For constructors, how do I choose between variadic-templates vs std::initializer_list?

Question

In the current state of c++11 (say gcc 4.7.2), how should I choose between using a variadic-template or a std::initializer_list when I need a constructor t

Answer 1

I recommend always chosing variadic templates and avoid std::initializer_list whenever possible.

This is how I would have implemented std::vector with C++11:

#include <iostream>
#include <vector>

struct exp_sequence {
  template <typename... T>
  exp_sequence(T&&...) {}
};

struct from_arglist_t {} from_arglist;

template <typename T>
class my_vector {
  std::vector<T> data;

public:
  my_vector(int n, T const& e) : data(n, e) {}

  template <typename... Args>
  my_vector(from_arglist_t, Args&&... args) {
    data.reserve(sizeof...(Args));
    exp_sequence{(data.push_back(std::forward<Args>(args)),1)...};
  }

  std::size_t size() { return data.size(); }
};

int main()

★ ★ ★ ★ ★

Directives:
[a] In the thread on choosing between variadic templates and std::initializer_list for constructors, what does the first answer recommend always choosing?
[b] Retype the thread on variadic templates versus std::initializer_list from "For constructors, how" up to and including "std::initializer_list whenever possible.".

Material:

★ ★ ★ ★ ★

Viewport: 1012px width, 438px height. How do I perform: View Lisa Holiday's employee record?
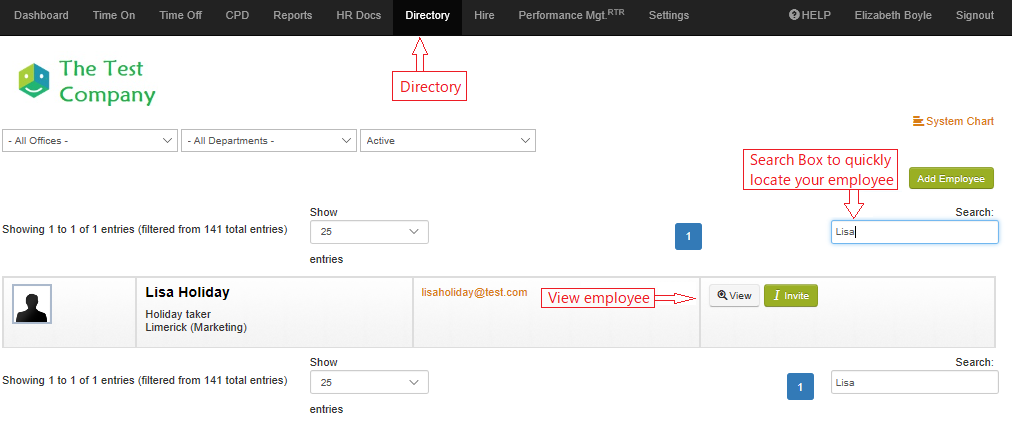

★ ★ ★ ★ ★

Solved problems:
[a] Variadic templates, avoiding std::initializer_list whenever possible.

[b]
For constructors, how do I choose between variadic-templates vs std::initializer_list?

Question

In the current state of c++11 (say gcc 4.7.2), how should I choose between using a variadic-template or a std::initializer_list when I need a constructor t

Answer 1

I recommend always chosing variadic templates and avoid std::initializer_list whenever possible.